PROBLEM STATEMENT: Only some lines are wanted. Transcribe, exactly, the lines below from the line with "Task: Click the Encryption_SessionKey" up to and including the line with "Open the SEQUENCER page".

INPUT RECORDS:
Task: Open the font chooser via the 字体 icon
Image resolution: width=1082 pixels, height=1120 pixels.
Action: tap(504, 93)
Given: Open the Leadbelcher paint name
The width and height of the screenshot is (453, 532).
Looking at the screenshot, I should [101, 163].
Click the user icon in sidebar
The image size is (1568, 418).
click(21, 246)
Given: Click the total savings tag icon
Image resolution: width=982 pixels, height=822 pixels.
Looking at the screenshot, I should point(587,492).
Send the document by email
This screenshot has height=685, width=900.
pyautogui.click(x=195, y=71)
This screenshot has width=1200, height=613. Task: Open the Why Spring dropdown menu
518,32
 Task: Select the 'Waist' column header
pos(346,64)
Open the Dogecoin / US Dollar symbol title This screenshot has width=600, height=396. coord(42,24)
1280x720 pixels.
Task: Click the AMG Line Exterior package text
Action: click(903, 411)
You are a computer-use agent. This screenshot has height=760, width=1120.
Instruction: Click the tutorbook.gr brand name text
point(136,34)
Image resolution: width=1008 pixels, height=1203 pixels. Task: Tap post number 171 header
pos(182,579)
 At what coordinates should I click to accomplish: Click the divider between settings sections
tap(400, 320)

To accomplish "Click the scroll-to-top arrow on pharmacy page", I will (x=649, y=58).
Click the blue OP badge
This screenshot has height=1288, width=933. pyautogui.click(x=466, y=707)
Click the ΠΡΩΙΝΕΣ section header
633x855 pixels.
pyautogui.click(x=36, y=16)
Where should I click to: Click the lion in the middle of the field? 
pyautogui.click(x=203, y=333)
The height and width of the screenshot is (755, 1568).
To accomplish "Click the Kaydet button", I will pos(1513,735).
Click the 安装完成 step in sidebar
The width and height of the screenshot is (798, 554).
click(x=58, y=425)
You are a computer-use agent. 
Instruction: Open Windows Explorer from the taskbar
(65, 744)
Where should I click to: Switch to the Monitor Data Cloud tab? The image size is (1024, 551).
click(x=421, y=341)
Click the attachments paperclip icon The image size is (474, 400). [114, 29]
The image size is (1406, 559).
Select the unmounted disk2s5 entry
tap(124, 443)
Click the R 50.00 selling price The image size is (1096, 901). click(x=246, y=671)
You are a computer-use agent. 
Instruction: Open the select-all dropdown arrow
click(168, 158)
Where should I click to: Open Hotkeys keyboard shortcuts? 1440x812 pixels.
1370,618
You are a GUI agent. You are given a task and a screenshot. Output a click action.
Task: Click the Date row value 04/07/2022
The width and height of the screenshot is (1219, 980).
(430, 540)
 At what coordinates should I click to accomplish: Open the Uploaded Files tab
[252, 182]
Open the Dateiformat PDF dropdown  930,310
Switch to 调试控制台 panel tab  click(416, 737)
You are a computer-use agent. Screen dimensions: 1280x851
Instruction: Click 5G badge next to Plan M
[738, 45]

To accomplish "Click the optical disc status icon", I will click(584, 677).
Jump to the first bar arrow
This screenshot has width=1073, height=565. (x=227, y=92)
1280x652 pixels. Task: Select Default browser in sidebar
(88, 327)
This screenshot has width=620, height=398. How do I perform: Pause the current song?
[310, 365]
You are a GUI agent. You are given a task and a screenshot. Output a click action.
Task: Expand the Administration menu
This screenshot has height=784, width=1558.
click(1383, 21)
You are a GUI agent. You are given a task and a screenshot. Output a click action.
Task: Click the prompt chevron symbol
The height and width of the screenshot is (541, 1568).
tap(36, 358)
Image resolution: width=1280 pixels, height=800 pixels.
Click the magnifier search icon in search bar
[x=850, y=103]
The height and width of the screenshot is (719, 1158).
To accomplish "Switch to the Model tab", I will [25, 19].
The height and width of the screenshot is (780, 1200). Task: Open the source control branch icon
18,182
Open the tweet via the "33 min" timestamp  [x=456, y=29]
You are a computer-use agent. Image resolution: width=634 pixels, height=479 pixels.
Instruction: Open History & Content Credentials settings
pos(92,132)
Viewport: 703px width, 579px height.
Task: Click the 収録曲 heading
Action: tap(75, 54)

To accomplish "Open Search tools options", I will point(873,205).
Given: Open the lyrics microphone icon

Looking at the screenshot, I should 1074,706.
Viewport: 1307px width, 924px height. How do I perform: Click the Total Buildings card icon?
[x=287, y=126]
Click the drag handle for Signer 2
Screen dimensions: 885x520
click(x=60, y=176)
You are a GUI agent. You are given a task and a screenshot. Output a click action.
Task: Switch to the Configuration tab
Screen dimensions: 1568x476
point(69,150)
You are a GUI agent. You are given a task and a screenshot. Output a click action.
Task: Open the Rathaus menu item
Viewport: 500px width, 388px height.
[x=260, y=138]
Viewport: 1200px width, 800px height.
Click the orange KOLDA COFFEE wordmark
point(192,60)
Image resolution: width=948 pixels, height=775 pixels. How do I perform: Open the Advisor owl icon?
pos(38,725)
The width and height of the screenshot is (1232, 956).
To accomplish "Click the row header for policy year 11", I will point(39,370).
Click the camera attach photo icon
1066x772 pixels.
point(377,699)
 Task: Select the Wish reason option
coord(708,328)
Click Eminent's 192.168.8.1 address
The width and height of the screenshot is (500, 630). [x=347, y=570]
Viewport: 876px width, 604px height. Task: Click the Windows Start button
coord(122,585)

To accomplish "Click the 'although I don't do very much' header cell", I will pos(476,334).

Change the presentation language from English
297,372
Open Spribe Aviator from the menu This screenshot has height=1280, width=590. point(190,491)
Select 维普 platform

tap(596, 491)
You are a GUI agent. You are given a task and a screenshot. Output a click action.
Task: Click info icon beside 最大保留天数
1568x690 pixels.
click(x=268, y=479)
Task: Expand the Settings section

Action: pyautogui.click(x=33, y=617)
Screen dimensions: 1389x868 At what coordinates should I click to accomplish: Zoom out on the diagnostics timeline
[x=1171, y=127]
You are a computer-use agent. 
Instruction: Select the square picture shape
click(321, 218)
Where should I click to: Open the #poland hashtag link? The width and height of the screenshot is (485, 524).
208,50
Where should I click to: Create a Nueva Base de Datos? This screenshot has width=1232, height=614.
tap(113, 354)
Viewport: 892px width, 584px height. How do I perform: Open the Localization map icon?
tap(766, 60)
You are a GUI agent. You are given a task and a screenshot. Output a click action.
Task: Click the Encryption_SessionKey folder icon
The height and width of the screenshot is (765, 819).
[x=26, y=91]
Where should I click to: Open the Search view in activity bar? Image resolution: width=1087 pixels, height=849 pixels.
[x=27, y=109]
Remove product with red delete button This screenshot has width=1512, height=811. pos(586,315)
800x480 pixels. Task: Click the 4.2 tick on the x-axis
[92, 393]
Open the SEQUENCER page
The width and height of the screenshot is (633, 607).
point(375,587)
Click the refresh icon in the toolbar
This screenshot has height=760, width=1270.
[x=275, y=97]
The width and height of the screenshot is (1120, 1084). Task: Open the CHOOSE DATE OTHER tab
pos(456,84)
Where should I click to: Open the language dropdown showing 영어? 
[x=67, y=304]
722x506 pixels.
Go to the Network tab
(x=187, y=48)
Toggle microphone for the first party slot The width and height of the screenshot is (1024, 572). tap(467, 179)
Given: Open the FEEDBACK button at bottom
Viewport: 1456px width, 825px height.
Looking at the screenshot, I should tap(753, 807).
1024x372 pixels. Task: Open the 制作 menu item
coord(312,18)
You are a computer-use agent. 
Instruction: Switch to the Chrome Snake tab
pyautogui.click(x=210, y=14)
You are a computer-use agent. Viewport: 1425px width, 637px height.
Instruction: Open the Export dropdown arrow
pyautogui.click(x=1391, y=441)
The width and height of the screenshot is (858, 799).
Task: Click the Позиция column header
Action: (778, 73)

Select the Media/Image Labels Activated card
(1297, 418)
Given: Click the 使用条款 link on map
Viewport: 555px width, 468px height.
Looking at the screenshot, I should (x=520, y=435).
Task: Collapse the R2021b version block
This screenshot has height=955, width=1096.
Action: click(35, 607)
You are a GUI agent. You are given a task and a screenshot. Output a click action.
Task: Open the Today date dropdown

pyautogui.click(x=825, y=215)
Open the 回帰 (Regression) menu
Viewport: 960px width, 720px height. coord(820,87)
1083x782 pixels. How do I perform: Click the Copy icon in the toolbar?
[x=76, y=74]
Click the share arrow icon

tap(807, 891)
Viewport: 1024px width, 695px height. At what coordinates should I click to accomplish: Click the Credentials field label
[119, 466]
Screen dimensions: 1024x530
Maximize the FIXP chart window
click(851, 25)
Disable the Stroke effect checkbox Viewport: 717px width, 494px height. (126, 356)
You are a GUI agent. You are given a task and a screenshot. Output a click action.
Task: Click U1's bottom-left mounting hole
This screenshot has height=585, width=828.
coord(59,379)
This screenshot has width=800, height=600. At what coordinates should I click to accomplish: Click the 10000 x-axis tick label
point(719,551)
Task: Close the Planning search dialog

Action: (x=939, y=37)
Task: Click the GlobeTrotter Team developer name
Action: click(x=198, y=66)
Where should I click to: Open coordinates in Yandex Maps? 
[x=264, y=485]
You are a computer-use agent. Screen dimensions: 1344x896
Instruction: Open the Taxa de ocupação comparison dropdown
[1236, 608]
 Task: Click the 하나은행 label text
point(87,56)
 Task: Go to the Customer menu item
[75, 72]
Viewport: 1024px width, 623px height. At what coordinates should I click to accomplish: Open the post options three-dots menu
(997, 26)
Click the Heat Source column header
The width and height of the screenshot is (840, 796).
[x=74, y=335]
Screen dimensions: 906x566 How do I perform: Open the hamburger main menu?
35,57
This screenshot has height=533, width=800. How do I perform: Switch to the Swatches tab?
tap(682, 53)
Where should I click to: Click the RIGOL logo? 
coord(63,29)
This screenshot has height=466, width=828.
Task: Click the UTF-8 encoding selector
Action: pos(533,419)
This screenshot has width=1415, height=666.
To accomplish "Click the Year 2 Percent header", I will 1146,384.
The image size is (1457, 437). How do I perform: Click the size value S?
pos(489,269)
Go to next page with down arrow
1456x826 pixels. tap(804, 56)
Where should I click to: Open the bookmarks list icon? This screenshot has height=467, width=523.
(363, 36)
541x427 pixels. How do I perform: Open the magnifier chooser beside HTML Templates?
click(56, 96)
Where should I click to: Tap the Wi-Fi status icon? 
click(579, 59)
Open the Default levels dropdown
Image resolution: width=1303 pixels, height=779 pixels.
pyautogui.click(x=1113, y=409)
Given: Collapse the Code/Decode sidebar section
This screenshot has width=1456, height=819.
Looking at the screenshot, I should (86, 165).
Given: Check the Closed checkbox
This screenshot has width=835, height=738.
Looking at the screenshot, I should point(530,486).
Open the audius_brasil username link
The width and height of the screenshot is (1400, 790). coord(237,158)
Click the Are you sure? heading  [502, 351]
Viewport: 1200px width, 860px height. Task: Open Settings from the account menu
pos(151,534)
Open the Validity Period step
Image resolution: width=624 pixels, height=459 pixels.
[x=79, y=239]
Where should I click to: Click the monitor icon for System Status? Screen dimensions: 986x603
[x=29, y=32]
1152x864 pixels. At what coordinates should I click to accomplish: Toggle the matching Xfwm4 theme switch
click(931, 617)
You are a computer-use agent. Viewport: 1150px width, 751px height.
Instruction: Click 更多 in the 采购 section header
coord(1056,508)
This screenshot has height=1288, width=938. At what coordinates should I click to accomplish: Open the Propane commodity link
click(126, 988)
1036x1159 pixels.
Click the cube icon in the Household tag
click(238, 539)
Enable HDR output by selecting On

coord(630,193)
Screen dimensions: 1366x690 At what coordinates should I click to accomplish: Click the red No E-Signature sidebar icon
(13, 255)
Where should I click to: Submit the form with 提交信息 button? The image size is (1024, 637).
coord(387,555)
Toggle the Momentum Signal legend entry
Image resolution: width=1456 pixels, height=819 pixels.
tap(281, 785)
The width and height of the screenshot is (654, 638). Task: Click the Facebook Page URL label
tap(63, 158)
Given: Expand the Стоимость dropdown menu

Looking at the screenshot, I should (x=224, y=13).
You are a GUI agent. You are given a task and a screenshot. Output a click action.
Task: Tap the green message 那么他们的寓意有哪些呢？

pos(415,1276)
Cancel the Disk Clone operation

EXPECTED OUTPUT:
Task: Click the Encryption_SessionKey folder icon
The height and width of the screenshot is (765, 819).
[x=26, y=91]
Where should I click to: Open the Search view in activity bar? Image resolution: width=1087 pixels, height=849 pixels.
[x=27, y=109]
Remove product with red delete button This screenshot has width=1512, height=811. pos(586,315)
800x480 pixels. Task: Click the 4.2 tick on the x-axis
[92, 393]
Open the SEQUENCER page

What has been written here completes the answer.